Items from a dataset
####
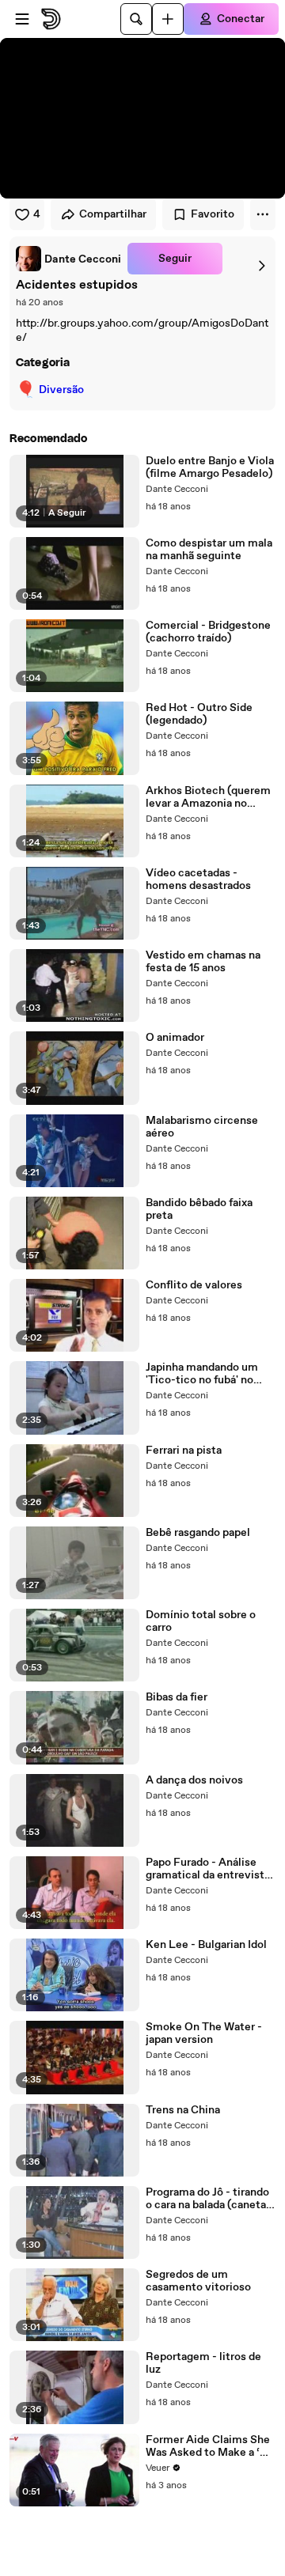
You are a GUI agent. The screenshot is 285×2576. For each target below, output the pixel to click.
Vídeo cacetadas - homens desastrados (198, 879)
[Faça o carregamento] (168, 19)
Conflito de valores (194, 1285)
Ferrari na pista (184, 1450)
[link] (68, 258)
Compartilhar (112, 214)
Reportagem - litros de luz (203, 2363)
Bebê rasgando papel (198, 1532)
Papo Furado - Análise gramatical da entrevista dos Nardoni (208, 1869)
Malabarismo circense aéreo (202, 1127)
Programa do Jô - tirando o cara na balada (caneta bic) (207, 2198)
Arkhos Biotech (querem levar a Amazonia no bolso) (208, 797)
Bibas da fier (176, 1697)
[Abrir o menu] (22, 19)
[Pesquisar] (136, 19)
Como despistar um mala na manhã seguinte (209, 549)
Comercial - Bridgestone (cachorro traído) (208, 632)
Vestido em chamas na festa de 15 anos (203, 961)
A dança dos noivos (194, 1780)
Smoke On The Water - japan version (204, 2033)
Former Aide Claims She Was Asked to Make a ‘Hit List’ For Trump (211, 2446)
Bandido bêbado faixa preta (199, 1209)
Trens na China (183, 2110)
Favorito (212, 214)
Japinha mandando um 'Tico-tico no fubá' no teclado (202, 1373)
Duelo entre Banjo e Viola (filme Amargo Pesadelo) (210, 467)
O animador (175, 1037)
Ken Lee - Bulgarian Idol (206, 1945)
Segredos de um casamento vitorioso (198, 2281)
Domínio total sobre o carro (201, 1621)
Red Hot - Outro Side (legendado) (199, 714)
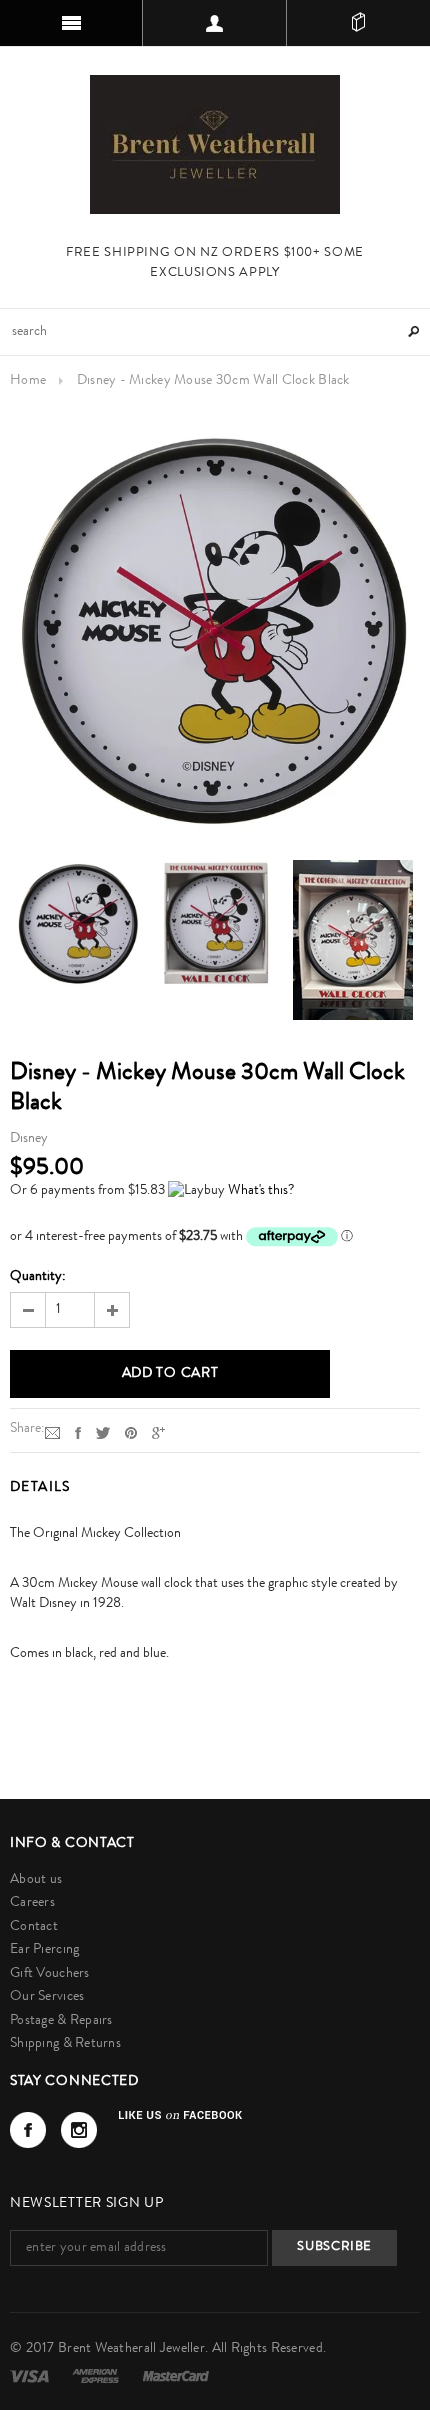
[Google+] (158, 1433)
####
▶ **Problem description**:
Leave images out of the retyped records; keep all else exact.

▶ **Answer section**:
You are a GUI agent. The screenshot is 285×2576. For each target below, output the pixel to click.
Vídeo cacetadas - homens desastrados (198, 879)
[Faça o carregamento] (168, 19)
Conflito de valores (194, 1285)
Ferrari na pista (184, 1450)
[link] (68, 258)
Compartilhar (112, 214)
Reportagem - litros de luz (203, 2363)
Bebê rasgando papel (198, 1532)
Papo Furado - Análise gramatical da entrevista dos Nardoni (208, 1869)
Malabarismo circense aéreo (202, 1127)
Programa do Jô - tirando o cara na balada (caneta bic) (207, 2198)
Arkhos Biotech (querem levar a Amazonia no bolso) (208, 797)
Bibas da fier (176, 1697)
[Abrir o menu] (22, 19)
[Pesquisar] (136, 19)
Como despistar um mala na manhã seguinte (209, 549)
Comercial - Bridgestone (cachorro traído) (208, 632)
Vestido em chamas na festa de 15 anos (203, 961)
A dança dos noivos (194, 1780)
Smoke On The Water - japan version (204, 2033)
Former Aide Claims She Was Asked to Make a ‘Hit List’ For Trump (211, 2446)
Bandido bêbado faixa preta (199, 1209)
Trens na China (183, 2110)
Favorito (212, 214)
Japinha mandando um 'Tico-tico no fubá' no teclado (202, 1373)
Duelo entre Banjo e Viola (filme Amargo Pesadelo) (210, 467)
O animador (175, 1037)
Ken Lee - Bulgarian Idol (206, 1945)
Segredos de um casamento vitorioso (198, 2281)
Domínio total sobre o carro (201, 1621)
Red Hot - Outro Side (legendado) (199, 714)
[Google+] (158, 1433)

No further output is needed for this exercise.